── Auszug

VI. In den Bescheiden vom 25. März 1992 und 25. November 1992 hat die Kammer mitgeteilt, daß nach ihrer vorläufigen Auffassung die vorgelegten Beweismittel und Zeugenaussagen, wie sie im Protokoll der mündlichen Verhandlung vom 20. Juli 1989 im Einspruchsverfahren festgehalten sind, nicht als Beweis für die geltendgemachte offenkundige Vorbenutzung ausreichten. Insbesondere fehle nicht nur ein eindeutiger Nachweis, sondern auch ein Sachvortrag dafür, daß ein Gegenstand gemäß Anspruch 1 des Streitpatents der Öffentlichkeit tatsächlich zugänglich gemacht worden sei. Vor diesem Hintergrund wurde die Vernehmung von weiteren, durch die Beschwerdeführerin im Beschwerdeverfahren neu benannten Zeugen zu den Vorbenutzungen als nicht sinnvoll angesehen.
Die Kammer hat andererseits Bedenken geäußert, ob der Gegenstand nach Anspruch 1 des erteilten Patents auf erfinderischer Tätigkeit beruhe, und hat diesbezüglich insbesondere auf die Dokumente D6, D8 und D15 hingewiesen.
VII. Am 7. Dezember 1993 hat eine mündliche Verhandlung vor der Beschwerdekammer stattgefunden, zu der die Beschwerdeführerin und die weitere Beteiligte, wie vorher angekündigt, nicht erschienen sind.
In der mündlichen Verhandlung hat die Beschwerdegegnerin (Patentinhaberin) neue Ansprüche 1 bis 13 und eine neue Beschreibung (Spalte 1 bis 7) eingereicht.
Der geltende Anspruch 1 lautet:
"Schallgedämpfter Strömungskanal mit einer inneren Schicht aus offenzelligem, elastischem Weich-Schaumstoff, dadurch gekennzeichnet, daß als äußere Schicht ein elastischer, thermoplastischer, überwiegend geschlossenzelliger Schaumstoff verwendet wird, wobei die äußere Schicht aus einem Schaumstoff einer Dichte von 70 bis 200 kg/m3, vorzugsweise 100 bis 150 kg/m3 gebildet ist".
VIII. Die Beschwerdeführerin beantragte im schriftlichen Verfahren die Aufhebung der angefochtenen Entscheidung und den Widerruf des Patents. Ihr Vorbringen läßt sich wie folgt zusammenfassen:
Nachdem, wie auch von der Einspruchsabteilung in der Zeugenvernehmung festgestellt worden sei, die Lieferung einer Schlauchdüse, die dem Strömungskanal des Patentgegenstandes entspreche, an die Firma Montaplast ohne jegliche Geheimhaltung erfolgt sei, sei die offenkundige Vorbenutzung nachgewiesen, denn ein unbegrenzter Personenkreis hätte von dieser Lehre Kenntnis nehmen können.

────

## [Aufgabe A]
An welchem Tag fand laut dem Auszug die mündliche Verhandlung vor der Beschwerdekammer statt?
## [Aufgabe B]
Schreiben Sie die Fortsetzung des Auszugs über das Beschwerdeverfahren zum schallgedämpften Strömungskanal, beginnend nach seinem letzten Satz.

── Bereitgestellte Angaben

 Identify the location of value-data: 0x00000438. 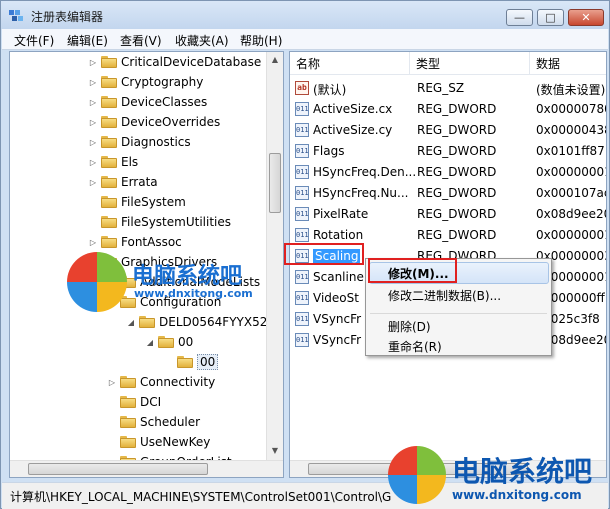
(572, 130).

────
── Bereitgestellte Angaben

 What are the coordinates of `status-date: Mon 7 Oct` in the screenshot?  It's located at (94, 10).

────

## [Antwortfeld A]
Am 7. Dezember 1993.

## [Antwortfeld B]
Im einzelnen habe bei dem offenkundig vorbenutzten Strömungskanal die äußere Schicht aus "Trocelen", einem Polyäthylen-Schaumstoff, bestanden und die innere Schicht aus einem offenzelligen Polyurethanschaum, welcher unter dem Handelsnamen "BMX" verkauft werde. Diese Schaumstoffe entsprächen im wesentlichen den Schaumstoffen des Patentgegenstandes.
Derartige Schlauchdüsen seien, ebenfalls vor dem Prioritätstag des angefochtenen Patents, auch unmittelbar den Automobilfirmen VW und Opel angeboten worden.
Darüber hinaus seien auch Pumpenisolierungen, die den Aufbau des Patentgegenstands aufwiesen, vor dem Prioritätstag des angefochtenen Patents an die Firma Wilo geliefert worden.
In Hinblick auf diese offenkundigen Vorbenutzungen fehle dem Patentgegenstand die Neuheit.
Der Gegenstand des Streitpatents sei außerdem auch gegenüber dem druckschriftlichen Stand der Technik nicht patentfähig, da er diesem gegenüber nicht auf einer erfinderischen Tätigkeit beruhe.
Die D6 zeige einen schalldämmenden, flexiblen Schlauch mit einer äußeren Hülle aus Schaumstoff, wobei weiter spezifiziert sei, daß die äußere Hülle aus einem einseitig geschlossenporigen Schaumstoff mit einer dichten, einstückigen Außenschicht oder einer Folie bestehe. Ein solcher Gegenstand entspreche im wesentlichen dem des Anspruchs 1 des erteilten Patents.
Wenn auch in dem in der D6 offenbarten Schlauch im Inneren ein Spiraldraht vorgesehen sei, so sei es doch für einen Fachmann klar, daß bei Anwendungsfällen, z. B. im Automobilbau, bei welchem der Strömungskanal eine bestimmte Gestalt annehmen soll, ein thermoplastisch bleibend verformbarer Schaumstoff als äußere Schicht verwendet werden solle. Für einen Fachmann habe es daher nahegelegen, einen thermoplastischen, überwiegend geschlossenzelligen Schaumstoff als äußere Schicht zu verwenden. Solche Schaumstoffe, wie z. B. "Trocelen" mit einer Dichte von 70-200 kg pro cbm seien bekannt gewesen. In der Auswahl eines Bereiches von 100-150 kg pro cbm könne auch nichts Erfinderisches gesehen werden, da diese Auswahl einem Fachmann nach dem Anwendungszweck, etwa der geforderten Steifigkeit etc., geläufig sei.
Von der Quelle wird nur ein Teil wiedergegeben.